Data listing
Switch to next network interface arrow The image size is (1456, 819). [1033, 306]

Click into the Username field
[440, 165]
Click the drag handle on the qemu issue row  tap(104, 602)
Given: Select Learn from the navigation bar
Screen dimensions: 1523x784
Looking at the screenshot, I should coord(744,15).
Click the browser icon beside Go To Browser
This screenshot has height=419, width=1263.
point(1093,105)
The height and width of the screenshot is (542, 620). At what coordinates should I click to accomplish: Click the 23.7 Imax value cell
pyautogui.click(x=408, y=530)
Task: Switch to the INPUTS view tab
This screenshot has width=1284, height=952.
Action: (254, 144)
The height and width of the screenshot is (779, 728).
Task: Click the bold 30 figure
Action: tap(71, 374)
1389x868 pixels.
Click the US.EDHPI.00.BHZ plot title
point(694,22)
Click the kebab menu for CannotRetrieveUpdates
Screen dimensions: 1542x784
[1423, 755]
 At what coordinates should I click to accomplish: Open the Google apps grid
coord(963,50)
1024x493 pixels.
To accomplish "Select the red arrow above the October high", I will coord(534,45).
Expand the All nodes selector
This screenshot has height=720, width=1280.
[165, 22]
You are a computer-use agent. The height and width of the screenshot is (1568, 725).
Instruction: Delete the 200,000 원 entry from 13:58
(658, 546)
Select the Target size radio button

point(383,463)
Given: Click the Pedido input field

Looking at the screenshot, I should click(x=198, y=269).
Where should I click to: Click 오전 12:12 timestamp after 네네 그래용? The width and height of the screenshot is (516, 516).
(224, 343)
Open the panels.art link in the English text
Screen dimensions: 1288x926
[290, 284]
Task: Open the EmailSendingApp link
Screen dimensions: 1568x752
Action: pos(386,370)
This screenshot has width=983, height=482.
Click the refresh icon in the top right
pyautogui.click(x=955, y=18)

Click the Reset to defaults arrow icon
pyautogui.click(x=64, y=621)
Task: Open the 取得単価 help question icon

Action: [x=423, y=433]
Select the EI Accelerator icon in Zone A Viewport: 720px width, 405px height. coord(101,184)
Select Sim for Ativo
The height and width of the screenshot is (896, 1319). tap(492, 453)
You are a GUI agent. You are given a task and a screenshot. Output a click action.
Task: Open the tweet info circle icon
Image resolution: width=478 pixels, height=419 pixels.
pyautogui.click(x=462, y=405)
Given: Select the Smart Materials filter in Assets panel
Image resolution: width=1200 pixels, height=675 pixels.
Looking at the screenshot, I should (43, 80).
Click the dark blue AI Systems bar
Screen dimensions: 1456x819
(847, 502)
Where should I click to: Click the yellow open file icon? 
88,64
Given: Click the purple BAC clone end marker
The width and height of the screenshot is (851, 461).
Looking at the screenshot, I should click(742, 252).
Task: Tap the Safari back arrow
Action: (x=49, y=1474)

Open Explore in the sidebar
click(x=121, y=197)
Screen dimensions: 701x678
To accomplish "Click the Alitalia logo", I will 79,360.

EXERCISE INSTRUCTIONS
Render every line of the data above as a JSON array of strings, one string per line, and omit blank lines.

OUTPUT BELOW
[
  "Switch to next network interface arrow The image size is (1456, 819). [1033, 306]",
  "Click into the Username field",
  "[440, 165]",
  "Click the drag handle on the qemu issue row  tap(104, 602)",
  "Given: Select Learn from the navigation bar",
  "Screen dimensions: 1523x784",
  "Looking at the screenshot, I should coord(744,15).",
  "Click the browser icon beside Go To Browser",
  "This screenshot has height=419, width=1263.",
  "point(1093,105)",
  "The height and width of the screenshot is (542, 620). At what coordinates should I click to accomplish: Click the 23.7 Imax value cell",
  "pyautogui.click(x=408, y=530)",
  "Task: Switch to the INPUTS view tab",
  "This screenshot has width=1284, height=952.",
  "Action: (254, 144)",
  "The height and width of the screenshot is (779, 728).",
  "Task: Click the bold 30 figure",
  "Action: tap(71, 374)",
  "1389x868 pixels.",
  "Click the US.EDHPI.00.BHZ plot title",
  "point(694,22)",
  "Click the kebab menu for CannotRetrieveUpdates",
  "Screen dimensions: 1542x784",
  "[1423, 755]",
  " At what coordinates should I click to accomplish: Open the Google apps grid",
  "coord(963,50)",
  "1024x493 pixels.",
  "To accomplish \"Select the red arrow above the October high\", I will coord(534,45).",
  "Expand the All nodes selector",
  "This screenshot has height=720, width=1280.",
  "[165, 22]",
  "You are a computer-use agent. The height and width of the screenshot is (1568, 725).",
  "Instruction: Delete the 200,000 원 entry from 13:58",
  "(658, 546)",
  "Select the Target size radio button",
  "point(383,463)",
  "Given: Click the Pedido input field",
  "Looking at the screenshot, I should click(x=198, y=269).",
  "Where should I click to: Click 오전 12:12 timestamp after 네네 그래용? The width and height of the screenshot is (516, 516).",
  "(224, 343)",
  "Open the panels.art link in the English text",
  "Screen dimensions: 1288x926",
  "[290, 284]",
  "Task: Open the EmailSendingApp link",
  "Screen dimensions: 1568x752",
  "Action: pos(386,370)",
  "This screenshot has width=983, height=482.",
  "Click the refresh icon in the top right",
  "pyautogui.click(x=955, y=18)",
  "Click the Reset to defaults arrow icon",
  "pyautogui.click(x=64, y=621)",
  "Task: Open the 取得単価 help question icon",
  "Action: [x=423, y=433]",
  "Select the EI Accelerator icon in Zone A Viewport: 720px width, 405px height. coord(101,184)",
  "Select Sim for Ativo",
  "The height and width of the screenshot is (896, 1319). tap(492, 453)",
  "You are a GUI agent. You are given a task and a screenshot. Output a click action.",
  "Task: Open the tweet info circle icon",
  "Image resolution: width=478 pixels, height=419 pixels.",
  "pyautogui.click(x=462, y=405)",
  "Given: Select the Smart Materials filter in Assets panel",
  "Image resolution: width=1200 pixels, height=675 pixels.",
  "Looking at the screenshot, I should (43, 80).",
  "Click the dark blue AI Systems bar",
  "Screen dimensions: 1456x819",
  "(847, 502)",
  "Where should I click to: Click the yellow open file icon? ",
  "88,64",
  "Given: Click the purple BAC clone end marker",
  "The width and height of the screenshot is (851, 461).",
  "Looking at the screenshot, I should click(742, 252).",
  "Task: Tap the Safari back arrow",
  "Action: (x=49, y=1474)",
  "Open Explore in the sidebar",
  "click(x=121, y=197)",
  "Screen dimensions: 701x678",
  "To accomplish \"Click the Alitalia logo\", I will 79,360."
]